Figure 3. Characterization of iMPC-Heps

a, BF microscopy shows morphology of iMPC-Heps; immunostainings show expression of HNF4α, ALB, AAT, and CK18. Scale bars = 100 µm. b, qRT-PCR of hepatocyte marker gene expression in iMPC-Heps relative to fHeps. The immature hepatocyte-specific genes CYP1A1/3A7 and the mature hepatocyte-specific genes CYP2B6/2C9/2C19/3A4, but not CYP1A2/2D6, are expressed at similar levels in iMPC-Heps and fHeps. Error bars represent SEM of technical replicates (n = 3). c, Flow cytometry shows that most iMPC-Heps express ALB, HNF4α, and CK18. d, Enzyme-linked immunosorbent assay (ELISA) shows significant ALB secretion by iMPC-Heps as compared to Fibs, iPSC-Heps, and aHeps. Error bars represent SEM of biological replicates (n = 3), t test, **P < 0.01. e, Quantification of the activities of the CYP3A family (assay selectivity: CYP3A5 ≥ CYP3A5 > CYP3A4), CYP3A4, and CYP2C19 shows higher levels in iMPC-Heps than in iPSC-Heps. Fibs and aHeps were used as negative and positive controls, respectively. Error bars represent SEM of biological replicates (n = 3), t test, **P < 0.01, ***P < 0.001, ****P < 0.0001.

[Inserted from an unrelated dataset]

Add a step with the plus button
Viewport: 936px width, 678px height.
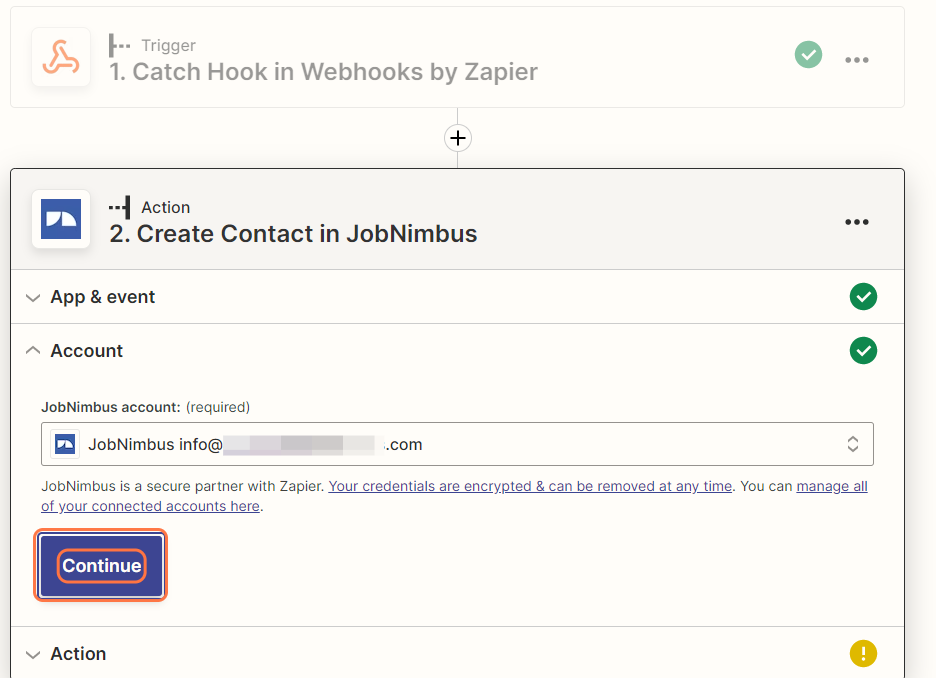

Figure 4. Post-transplant proliferation and maturation of iMPC-Heps

a, HSA levels in recipients of iMPC-Heps or aHeps. Stars indicate time points of analysis. Arrow marks fatality. b, Co-immunostaining for human-specific ALB and Ki67 identifies proliferating iMPC-Heps (arrowheads) in the periphery of a repopulating nodule. Scale bar = 100 µm. c, Heatmap of 1,299 genes differentially expressed between iMPC-Heps, freshly isolated aHeps and iPSC-Heps before (in vitro) and after (in vivo) transplantation. Multiple nodules were pooled to generate a sample. Genes with expression levels below background (log2 normalized expression < 3) and genes not varying over all samples (s.d. expression < 1) were filtered out. Hierarchical clustering was performed with the hclust function in R v.2.15.1. d, qRT–PCR of the samples used for microarray analysis shows mean hepatocyte marker gene expression in iMPC-Heps relative to aHeps in vivo. e, Analysis of human-specific CYP2D6-mediated DB metabolism in iMPC-Hep- or aHep-repopulated mice by liquid chromatography-tandem mass spectrometry (LC-MS/MS). Plasma levels of DB and its metabolite 4-OH-DB peaked 1 hour after gavage. Molar 4-OH-DB/DB ratios at 1 hour are shown, calculated as the mean of the ratios for repeat injections (n = 3). Error bars represent analytical SEM, t test, **P < 0.01. f, Co-immunostaining with human-specific ALB and mouse-specific Alb antibodies shows absence of double-positive cells, which rules out fusion of iMPC-Heps with mouse hepatocytes. Scale bars = 100 µm.